Sejak direnggut aku dari rumpunku dulu,/ ratapan pedihku telah membuat berlinang air-mata orang.// Kuseru mereka yang tersayat hatinya karena perpisahan./ Karena hanya mereka yang pahami sakitnya kerinduan ini.// Mereka yang tercerabut dari tanah-airnya/ merindukan saat mereka kembali.
Maka di saat terjadi pembatasan mudik seperti lebaran lalu dan kali ini, maka sesungguhnya, ini seakan memenggal sulur panjang akar kemanusiaan dan kedirian umat Islam. Bukankah Nurcholish Madjid dalam buku Islam, Kemodernan dan Keindonesiaan (1998) mendaku mudik lebaran sebagai puncak pengalaman sosial-keagamaan umat Islam di Indonesia?
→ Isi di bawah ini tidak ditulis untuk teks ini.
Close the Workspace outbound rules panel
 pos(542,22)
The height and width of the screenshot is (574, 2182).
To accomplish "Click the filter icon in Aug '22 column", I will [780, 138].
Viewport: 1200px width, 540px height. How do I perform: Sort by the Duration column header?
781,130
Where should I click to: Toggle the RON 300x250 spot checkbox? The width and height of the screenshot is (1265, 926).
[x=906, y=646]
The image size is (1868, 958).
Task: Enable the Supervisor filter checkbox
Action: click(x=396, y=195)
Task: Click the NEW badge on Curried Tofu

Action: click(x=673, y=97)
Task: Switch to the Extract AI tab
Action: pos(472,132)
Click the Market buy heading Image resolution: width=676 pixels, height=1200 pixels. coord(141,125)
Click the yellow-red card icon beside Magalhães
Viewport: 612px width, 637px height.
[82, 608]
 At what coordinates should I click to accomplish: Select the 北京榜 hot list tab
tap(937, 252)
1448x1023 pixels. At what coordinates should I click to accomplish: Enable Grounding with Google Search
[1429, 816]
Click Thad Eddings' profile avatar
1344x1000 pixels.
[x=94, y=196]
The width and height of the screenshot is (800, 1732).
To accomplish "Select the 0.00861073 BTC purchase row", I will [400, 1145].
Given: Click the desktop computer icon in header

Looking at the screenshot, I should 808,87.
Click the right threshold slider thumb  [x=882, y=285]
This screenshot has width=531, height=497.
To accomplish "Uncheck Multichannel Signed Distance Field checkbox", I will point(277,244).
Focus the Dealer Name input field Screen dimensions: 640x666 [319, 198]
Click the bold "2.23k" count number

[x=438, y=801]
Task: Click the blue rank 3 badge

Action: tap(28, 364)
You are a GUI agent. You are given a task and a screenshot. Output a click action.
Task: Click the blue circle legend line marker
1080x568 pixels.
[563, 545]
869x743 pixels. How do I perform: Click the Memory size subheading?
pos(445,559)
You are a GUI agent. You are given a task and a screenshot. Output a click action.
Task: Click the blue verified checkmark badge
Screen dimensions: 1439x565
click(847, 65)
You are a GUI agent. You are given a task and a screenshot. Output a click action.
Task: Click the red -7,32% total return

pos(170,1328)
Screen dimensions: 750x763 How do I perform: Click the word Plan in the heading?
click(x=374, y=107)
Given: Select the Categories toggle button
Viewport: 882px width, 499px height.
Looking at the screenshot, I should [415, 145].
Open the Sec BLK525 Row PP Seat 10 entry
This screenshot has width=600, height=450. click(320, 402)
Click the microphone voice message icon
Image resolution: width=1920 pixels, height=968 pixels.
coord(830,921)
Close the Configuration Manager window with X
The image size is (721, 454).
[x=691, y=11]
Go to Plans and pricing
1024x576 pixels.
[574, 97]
Pantaslah Yudi Latief menyebut lebaran tanpa mudik sedemikian sebagai lebaran pengorbanan. Kita diseru untuk kembali kepada fitrah secara ontologis, namun jalur sosiologisnya sebagai sarana, ditegah secara tegas. Kondisi ini tentu membutuhkan proses ruhani yang lebih sublim dan ibadah Ramadan yang lebih intim.
Suasana terbekap dalam bandar tanpa bisa menjangkau udik, akan mengakibatkan ketertekanan psikologis dan beban kerinduan yang membuncah. Seorang penyintas kamp konsentrasi Nazi, Viktor Frankl mengajukan pandangan bahwa yang dibutuhkan adalah keberanian untuk menghadapi kenyataan segetir apapun, termasuk beban kerinduan.
Frankl membuktikan melalui pengalaman, bahwa teorinya, kehendak untuk menemukan makna (the will to meaning), dalam wujud kemampuan berdamai dengan kenyataan dan pengorbanan untuk menjadi lebih baik, bisa menjadi khasanah bagi kita yang ingin tetap mudik ke fitrah dan asal diri secara ontologis, tanpa harus berjubel ke udik.